Which lines of the records below contain the word "beside"? Show each one.

(Saved entries)
────────────────────

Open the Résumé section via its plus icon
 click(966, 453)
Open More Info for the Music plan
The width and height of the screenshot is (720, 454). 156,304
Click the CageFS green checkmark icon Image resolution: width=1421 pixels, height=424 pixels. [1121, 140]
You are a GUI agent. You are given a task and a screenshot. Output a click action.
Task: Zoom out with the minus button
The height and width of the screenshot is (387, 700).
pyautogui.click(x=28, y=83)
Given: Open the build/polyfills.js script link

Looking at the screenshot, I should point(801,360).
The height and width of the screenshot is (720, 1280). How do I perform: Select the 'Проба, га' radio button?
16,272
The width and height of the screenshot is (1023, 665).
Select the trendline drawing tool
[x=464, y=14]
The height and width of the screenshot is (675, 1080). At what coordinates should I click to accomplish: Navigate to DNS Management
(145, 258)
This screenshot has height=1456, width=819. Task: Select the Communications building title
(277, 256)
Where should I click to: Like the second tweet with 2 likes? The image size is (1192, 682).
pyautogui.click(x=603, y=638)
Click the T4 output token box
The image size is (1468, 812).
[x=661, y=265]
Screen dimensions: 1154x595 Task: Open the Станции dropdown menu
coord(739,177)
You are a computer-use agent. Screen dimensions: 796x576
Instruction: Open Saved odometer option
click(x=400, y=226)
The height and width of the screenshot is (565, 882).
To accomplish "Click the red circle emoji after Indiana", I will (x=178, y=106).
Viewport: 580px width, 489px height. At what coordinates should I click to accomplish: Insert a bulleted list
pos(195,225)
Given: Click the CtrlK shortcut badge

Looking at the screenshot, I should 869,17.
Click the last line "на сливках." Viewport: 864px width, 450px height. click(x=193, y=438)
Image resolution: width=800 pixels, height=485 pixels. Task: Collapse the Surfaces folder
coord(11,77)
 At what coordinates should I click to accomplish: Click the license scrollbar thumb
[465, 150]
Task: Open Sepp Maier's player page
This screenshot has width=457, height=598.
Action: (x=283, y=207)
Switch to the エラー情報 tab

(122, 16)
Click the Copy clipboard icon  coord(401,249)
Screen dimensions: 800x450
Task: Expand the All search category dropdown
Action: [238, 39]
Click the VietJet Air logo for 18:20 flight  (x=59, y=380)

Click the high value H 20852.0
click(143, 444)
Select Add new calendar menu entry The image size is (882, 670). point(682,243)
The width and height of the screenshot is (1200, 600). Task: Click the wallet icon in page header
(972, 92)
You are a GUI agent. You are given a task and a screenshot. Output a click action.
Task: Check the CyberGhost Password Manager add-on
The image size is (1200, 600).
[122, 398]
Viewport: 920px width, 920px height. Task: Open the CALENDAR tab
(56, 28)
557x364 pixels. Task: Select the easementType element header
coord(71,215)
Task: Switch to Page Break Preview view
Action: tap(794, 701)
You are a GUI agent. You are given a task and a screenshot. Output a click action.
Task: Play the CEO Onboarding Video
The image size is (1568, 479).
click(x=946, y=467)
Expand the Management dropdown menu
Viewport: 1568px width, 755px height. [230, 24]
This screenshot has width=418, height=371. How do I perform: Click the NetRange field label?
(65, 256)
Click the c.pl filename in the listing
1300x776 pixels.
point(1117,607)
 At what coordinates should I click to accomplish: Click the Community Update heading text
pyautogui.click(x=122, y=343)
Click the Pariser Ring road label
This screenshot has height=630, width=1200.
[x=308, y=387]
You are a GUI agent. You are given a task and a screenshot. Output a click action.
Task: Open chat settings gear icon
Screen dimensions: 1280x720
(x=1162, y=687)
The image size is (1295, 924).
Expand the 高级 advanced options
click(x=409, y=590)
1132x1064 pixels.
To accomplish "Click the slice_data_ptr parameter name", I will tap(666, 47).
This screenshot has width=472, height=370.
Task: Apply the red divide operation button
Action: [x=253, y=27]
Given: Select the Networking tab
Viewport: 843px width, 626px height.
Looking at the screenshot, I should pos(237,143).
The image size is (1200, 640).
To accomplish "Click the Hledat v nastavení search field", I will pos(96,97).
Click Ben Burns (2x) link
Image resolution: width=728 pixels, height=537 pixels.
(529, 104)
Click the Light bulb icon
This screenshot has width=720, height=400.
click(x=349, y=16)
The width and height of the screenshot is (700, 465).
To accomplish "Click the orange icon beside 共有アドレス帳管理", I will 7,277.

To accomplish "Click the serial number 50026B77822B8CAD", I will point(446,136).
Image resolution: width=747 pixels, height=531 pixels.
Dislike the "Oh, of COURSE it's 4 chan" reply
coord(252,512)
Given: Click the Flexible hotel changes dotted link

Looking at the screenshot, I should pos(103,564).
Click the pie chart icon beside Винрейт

────────────────────

__Response below__
To accomplish "Click the orange icon beside 共有アドレス帳管理", I will 7,277.
Click the pie chart icon beside Винрейт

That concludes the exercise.